Guelleh has also tested the claim that aid predisposes regimes to favor Washington. Djibouti has been shifting closer to China, kicking out a small U.S. military outpost to make room for Beijing’s first ever foreign military base, which will be built an earshot away from Washington’s biggest African base. Given Djibouti’s close relations with China, Trump’s hostility towards Beijing, and his seeming indifference to the importance of foreign aid, it seems highly unlikely that the US will want to continue bankrolling the East African state.
Pete Hoekstra, a Trump advisor and former chair of the House Intelligence Committee, Rep. Dana Rohrabacher (R-Ca.), Rep. Chris Smith (R-N.J.) and Rep. Duncan Hunter (R-Ca.) have repeatedly criticized Guelleh’s regime and have called for a rethink of America’s policy in Djibouti. But the Obama White House refused to budge.
However, a Trump administration bent on cutting wasteful development assistance to states that are ruled by executive fiat would be a refreshing change of pace for the U.S. and would be a historic reversal to the isolationist tendencies championed by many in the Republican party. Moreover, it would send a strong signal to autocrats from Djibouti to Egypt that their putative strategic value is no longer a _carte blanche_ to act with impunity.
At the end of the day, seeing aid as a sacred cow that should be treated with reverence is probably the most misguided foreign policy ever implemented by the State Department.

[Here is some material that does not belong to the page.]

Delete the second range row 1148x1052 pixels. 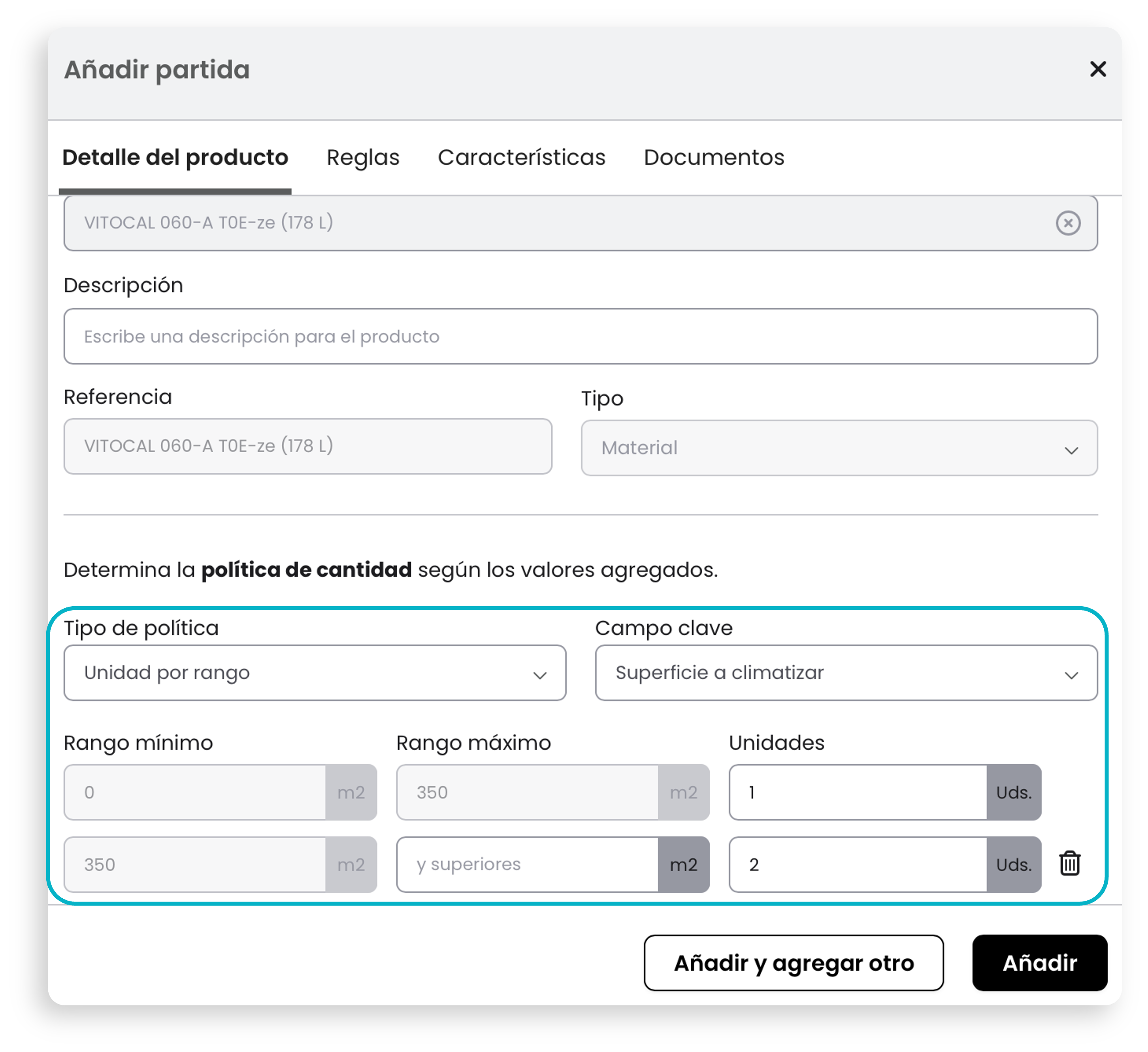pyautogui.click(x=1069, y=863)
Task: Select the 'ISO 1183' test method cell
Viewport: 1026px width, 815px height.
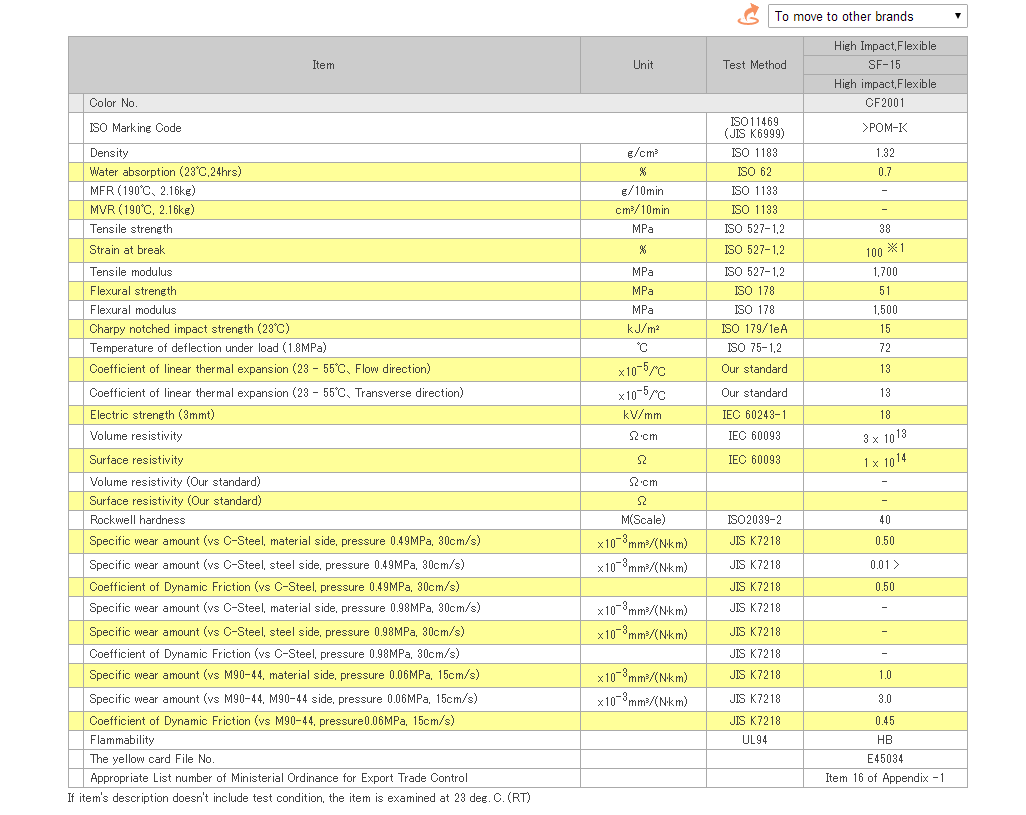Action: pos(754,153)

If we look at development assistance, debt forgiveness and investment the global North has poured into the global South since the 1980s, the outflows add up to a whopping $16.3 trillion, or roughly the U.S.’ GDP in 2013. And what has the international community to show for it? Not much – the stark reality is that most African countries are no richer than they were sixty years ago.
Instead, we can point to a long line of Western-backed dictators that have amassed mind-numbing fortunes while their countrymen wallow in poverty. Teodorin Obiang, the son of Equatorial Guinea’s perpetual president, was recently accused of stealing $115 million – which he spent on luxury cars, yachts and Michael Jackson memorabilia. Ali Bongo Ondimba, who succeed his father as the president of Gabon and is key ally of the United States, is heir to a billion-dollar fortune. Similarly, Republic of Congo’s Denis Sassou Nguesso is known for his lavish lifestyle, which led French prosecutors to freeze some of his assets.
Claiming that aid is the engine of development, like high-profile economist Jeffrey Sachs has argued, is not only false, but it’s perpetuating the cycle of violence and greed that stymies the development of African countries in the first place. It’s high time the U.S. confine this wishy-washy idea to the dustbin of history.